▶ Source records
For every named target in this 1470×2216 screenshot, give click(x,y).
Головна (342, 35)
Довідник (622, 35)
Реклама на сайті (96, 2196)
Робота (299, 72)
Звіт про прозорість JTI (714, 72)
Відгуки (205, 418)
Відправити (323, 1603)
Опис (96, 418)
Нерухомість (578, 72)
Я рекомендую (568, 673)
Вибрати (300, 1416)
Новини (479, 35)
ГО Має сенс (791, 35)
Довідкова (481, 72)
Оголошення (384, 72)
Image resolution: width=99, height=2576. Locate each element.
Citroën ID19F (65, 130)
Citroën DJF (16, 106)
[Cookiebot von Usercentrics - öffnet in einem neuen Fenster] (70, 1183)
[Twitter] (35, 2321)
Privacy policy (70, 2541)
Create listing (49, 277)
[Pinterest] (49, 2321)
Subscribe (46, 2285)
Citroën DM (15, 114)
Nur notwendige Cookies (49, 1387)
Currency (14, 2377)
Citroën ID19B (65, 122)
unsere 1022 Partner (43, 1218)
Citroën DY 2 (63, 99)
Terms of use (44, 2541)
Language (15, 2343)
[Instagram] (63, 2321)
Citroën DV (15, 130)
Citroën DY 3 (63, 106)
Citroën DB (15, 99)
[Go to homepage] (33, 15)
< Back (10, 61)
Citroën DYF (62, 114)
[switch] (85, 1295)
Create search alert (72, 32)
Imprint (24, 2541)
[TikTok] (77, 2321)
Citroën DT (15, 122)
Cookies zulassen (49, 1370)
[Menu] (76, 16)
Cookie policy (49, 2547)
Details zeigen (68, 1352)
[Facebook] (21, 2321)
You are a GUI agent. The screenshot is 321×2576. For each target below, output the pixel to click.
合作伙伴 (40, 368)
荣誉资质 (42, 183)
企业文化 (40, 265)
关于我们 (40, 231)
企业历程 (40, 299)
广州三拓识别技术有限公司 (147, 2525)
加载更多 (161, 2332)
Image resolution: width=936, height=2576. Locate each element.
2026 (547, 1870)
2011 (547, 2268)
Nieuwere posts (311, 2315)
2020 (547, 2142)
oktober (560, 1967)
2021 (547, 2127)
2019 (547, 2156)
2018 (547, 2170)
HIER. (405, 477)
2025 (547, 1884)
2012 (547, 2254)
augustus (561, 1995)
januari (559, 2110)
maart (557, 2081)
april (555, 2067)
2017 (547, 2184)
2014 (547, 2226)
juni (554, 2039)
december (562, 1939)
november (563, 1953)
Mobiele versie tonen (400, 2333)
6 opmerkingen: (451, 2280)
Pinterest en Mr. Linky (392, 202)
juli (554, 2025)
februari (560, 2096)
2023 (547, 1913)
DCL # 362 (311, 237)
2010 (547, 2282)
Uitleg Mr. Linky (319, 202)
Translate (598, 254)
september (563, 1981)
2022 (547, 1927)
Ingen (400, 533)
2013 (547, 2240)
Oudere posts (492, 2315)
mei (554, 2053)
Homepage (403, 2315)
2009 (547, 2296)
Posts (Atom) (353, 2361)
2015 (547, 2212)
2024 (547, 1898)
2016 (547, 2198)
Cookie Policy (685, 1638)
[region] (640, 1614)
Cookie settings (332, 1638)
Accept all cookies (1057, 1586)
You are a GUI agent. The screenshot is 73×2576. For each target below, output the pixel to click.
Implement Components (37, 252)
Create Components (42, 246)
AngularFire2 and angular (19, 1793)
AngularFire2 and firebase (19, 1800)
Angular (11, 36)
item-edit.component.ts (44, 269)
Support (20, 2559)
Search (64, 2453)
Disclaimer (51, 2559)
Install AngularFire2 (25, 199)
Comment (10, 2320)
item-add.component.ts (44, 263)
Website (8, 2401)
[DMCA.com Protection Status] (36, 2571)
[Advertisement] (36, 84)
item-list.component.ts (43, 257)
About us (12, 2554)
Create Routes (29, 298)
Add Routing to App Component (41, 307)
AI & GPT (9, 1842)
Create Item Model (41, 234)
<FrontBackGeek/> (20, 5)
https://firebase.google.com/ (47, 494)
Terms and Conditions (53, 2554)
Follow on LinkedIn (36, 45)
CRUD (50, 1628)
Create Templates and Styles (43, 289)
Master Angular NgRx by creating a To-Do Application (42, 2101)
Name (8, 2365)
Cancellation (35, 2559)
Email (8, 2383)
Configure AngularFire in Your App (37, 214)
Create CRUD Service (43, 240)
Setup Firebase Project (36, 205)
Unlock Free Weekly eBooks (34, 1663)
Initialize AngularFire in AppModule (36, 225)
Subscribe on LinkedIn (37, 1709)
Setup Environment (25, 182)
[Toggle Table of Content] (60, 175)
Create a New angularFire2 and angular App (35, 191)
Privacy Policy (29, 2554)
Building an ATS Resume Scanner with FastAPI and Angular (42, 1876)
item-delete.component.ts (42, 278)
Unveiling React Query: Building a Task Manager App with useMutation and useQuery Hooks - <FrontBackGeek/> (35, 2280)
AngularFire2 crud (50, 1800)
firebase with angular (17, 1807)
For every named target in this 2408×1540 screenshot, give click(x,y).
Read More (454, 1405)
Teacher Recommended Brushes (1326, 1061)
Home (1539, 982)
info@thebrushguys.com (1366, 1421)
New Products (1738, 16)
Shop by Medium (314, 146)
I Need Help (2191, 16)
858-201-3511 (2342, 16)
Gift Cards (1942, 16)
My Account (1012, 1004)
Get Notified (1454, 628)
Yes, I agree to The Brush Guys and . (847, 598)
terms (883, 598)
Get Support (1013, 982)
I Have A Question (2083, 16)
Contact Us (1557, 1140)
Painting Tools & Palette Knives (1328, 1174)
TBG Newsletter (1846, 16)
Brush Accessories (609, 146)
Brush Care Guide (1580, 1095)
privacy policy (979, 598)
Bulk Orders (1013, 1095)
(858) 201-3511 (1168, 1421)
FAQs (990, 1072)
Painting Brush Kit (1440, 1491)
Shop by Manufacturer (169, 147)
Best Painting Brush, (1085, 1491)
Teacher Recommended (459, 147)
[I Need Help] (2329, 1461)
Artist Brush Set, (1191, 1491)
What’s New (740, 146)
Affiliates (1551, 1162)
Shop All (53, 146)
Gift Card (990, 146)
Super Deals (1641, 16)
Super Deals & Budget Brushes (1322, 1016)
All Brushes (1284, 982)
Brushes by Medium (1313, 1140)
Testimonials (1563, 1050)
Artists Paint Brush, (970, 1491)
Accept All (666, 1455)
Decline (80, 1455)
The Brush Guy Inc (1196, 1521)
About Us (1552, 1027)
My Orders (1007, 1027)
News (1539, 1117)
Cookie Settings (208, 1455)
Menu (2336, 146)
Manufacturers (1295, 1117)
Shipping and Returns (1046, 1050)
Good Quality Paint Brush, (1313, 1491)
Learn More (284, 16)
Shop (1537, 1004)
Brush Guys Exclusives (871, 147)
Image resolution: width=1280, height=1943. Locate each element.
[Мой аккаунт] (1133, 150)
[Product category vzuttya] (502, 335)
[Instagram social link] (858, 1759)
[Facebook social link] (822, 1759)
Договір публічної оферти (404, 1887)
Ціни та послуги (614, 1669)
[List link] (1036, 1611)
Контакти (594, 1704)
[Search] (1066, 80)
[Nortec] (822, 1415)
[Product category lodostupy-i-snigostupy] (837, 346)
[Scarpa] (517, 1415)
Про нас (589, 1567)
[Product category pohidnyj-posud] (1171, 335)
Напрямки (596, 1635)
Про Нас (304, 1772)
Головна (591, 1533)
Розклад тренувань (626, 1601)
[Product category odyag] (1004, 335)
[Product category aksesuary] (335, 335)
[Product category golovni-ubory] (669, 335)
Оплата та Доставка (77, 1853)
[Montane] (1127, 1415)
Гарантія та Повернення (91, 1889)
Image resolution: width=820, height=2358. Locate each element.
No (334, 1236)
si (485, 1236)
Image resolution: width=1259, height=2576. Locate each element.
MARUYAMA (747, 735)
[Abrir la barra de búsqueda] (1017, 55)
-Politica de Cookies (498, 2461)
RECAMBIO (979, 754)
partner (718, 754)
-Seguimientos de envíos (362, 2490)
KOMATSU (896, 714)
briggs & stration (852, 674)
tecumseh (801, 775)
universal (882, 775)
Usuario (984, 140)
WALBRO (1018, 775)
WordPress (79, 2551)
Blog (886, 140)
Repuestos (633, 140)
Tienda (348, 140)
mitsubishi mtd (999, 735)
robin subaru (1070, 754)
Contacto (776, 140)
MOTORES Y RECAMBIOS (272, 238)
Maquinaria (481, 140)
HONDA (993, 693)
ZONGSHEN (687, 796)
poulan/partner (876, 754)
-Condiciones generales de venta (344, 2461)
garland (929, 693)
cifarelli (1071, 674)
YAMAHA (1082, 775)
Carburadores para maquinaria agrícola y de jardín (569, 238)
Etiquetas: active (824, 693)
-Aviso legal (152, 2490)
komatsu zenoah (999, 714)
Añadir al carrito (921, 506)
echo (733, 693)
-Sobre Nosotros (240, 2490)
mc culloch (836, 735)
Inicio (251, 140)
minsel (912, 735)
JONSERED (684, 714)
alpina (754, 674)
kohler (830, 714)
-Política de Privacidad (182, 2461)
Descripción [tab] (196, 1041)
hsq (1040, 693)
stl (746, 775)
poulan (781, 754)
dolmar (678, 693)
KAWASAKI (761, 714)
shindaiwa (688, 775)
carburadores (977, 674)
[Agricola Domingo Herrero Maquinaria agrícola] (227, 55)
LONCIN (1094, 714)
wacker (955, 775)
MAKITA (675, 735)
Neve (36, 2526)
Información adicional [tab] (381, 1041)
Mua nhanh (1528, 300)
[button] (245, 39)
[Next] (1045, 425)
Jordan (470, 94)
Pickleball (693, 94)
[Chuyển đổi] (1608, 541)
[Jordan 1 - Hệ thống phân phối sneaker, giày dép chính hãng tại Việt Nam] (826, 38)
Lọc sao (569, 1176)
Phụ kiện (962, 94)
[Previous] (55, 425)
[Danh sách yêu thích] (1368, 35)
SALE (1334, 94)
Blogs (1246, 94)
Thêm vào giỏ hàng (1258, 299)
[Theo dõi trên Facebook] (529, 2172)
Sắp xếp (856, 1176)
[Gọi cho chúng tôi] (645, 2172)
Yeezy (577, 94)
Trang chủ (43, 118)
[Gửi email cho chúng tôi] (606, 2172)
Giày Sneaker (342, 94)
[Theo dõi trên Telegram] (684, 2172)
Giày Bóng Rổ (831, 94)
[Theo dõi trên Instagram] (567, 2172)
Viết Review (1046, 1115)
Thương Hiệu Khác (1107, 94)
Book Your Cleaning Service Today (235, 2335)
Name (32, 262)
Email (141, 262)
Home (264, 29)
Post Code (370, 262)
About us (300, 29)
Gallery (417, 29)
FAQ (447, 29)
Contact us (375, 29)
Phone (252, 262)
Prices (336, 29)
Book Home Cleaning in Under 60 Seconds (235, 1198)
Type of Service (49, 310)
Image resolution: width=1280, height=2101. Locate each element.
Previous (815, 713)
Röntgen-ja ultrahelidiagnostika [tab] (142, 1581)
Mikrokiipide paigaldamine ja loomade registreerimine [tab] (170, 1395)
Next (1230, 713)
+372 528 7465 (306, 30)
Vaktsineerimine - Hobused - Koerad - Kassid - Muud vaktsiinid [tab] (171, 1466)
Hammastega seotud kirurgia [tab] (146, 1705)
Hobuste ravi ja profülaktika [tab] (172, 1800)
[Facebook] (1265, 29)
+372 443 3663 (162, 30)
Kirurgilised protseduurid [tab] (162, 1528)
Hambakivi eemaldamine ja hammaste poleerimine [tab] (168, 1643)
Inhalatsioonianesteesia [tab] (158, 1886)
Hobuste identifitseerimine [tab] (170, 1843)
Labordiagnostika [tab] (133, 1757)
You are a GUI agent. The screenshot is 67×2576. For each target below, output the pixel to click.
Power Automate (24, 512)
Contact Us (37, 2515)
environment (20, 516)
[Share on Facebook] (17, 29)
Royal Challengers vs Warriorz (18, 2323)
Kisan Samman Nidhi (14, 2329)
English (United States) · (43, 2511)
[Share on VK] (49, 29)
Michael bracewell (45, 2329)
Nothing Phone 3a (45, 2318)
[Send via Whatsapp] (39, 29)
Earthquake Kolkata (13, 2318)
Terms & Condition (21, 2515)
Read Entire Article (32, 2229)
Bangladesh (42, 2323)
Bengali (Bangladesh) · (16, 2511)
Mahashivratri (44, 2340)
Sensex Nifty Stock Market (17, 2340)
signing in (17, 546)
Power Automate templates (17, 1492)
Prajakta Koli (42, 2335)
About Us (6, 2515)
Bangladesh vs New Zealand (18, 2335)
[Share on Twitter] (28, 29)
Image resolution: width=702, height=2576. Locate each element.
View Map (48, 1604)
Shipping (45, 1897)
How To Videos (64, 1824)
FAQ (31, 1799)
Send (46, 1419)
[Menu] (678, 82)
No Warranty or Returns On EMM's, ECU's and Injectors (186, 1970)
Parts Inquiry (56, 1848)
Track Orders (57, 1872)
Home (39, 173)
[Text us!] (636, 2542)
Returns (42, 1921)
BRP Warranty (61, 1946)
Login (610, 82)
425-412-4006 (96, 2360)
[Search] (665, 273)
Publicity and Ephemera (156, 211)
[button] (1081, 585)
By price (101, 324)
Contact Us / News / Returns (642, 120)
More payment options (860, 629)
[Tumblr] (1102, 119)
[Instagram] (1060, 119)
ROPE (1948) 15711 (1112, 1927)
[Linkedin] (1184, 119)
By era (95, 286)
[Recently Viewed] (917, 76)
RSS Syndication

▶ Problem to solve
Beginning with the line above that contains "[Facebook] (1265, 29)", copy each line exactly up to and including the line that contains "Bangladesh vs New Zealand (18, 2335)", and go no further.

▶ Finished exercise
[Facebook] (1265, 29)
+372 443 3663 (162, 30)
Kirurgilised protseduurid [tab] (162, 1528)
Hambakivi eemaldamine ja hammaste poleerimine [tab] (168, 1643)
Inhalatsioonianesteesia [tab] (158, 1886)
Hobuste identifitseerimine [tab] (170, 1843)
Labordiagnostika [tab] (133, 1757)
You are a GUI agent. The screenshot is 67×2576. For each target below, output the pixel to click.
Power Automate (24, 512)
Contact Us (37, 2515)
environment (20, 516)
[Share on Facebook] (17, 29)
Royal Challengers vs Warriorz (18, 2323)
Kisan Samman Nidhi (14, 2329)
English (United States) · (43, 2511)
[Share on VK] (49, 29)
Michael bracewell (45, 2329)
Nothing Phone 3a (45, 2318)
[Send via Whatsapp] (39, 29)
Earthquake Kolkata (13, 2318)
Terms & Condition (21, 2515)
Read Entire Article (32, 2229)
Bangladesh (42, 2323)
Bengali (Bangladesh) · (16, 2511)
Mahashivratri (44, 2340)
Sensex Nifty Stock Market (17, 2340)
signing in (17, 546)
Power Automate templates (17, 1492)
Prajakta Koli (42, 2335)
About Us (6, 2515)
Bangladesh vs New Zealand (18, 2335)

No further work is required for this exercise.